Data records:
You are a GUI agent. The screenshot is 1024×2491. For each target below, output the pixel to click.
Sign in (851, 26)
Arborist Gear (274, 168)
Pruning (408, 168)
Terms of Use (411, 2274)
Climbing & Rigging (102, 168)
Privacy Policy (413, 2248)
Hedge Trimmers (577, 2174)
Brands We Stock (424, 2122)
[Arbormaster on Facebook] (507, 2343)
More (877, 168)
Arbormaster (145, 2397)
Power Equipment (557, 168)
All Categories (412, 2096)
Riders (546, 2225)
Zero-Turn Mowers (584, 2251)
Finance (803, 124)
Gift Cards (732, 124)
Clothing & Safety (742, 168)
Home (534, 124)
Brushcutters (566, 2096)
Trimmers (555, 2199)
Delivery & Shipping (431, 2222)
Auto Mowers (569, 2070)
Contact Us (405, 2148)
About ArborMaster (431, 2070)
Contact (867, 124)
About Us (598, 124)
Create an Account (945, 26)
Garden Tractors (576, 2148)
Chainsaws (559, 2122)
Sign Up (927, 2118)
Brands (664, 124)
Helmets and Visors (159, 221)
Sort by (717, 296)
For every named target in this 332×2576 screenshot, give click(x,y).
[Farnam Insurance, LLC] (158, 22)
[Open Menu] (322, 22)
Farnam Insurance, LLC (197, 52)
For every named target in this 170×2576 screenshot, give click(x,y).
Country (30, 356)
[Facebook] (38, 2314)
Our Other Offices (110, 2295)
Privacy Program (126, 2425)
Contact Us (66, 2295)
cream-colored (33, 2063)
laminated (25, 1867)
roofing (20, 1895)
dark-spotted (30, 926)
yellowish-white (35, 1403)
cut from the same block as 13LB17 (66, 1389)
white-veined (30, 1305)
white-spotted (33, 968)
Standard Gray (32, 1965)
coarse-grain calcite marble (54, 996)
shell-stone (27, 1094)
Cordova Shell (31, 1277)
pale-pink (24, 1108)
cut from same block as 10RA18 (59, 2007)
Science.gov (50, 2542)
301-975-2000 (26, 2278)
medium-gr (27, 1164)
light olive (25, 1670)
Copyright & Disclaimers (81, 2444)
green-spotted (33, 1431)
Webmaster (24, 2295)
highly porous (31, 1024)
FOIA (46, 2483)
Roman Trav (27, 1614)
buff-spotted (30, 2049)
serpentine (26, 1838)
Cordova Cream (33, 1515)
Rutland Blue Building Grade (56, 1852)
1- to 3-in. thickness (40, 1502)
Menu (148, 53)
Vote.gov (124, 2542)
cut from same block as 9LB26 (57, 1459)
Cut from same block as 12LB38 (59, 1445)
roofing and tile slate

> [WHAT IS NEEDED]:
From the very first line of the data through the line with "Brands We Stock (424, 2122)" in it, please reproduce each line exactly and output nothing more.

> [ANSWER SPACE]:
You are a GUI agent. The screenshot is 1024×2491. For each target below, output the pixel to click.
Sign in (851, 26)
Arborist Gear (274, 168)
Pruning (408, 168)
Terms of Use (411, 2274)
Climbing & Rigging (102, 168)
Privacy Policy (413, 2248)
Hedge Trimmers (577, 2174)
Brands We Stock (424, 2122)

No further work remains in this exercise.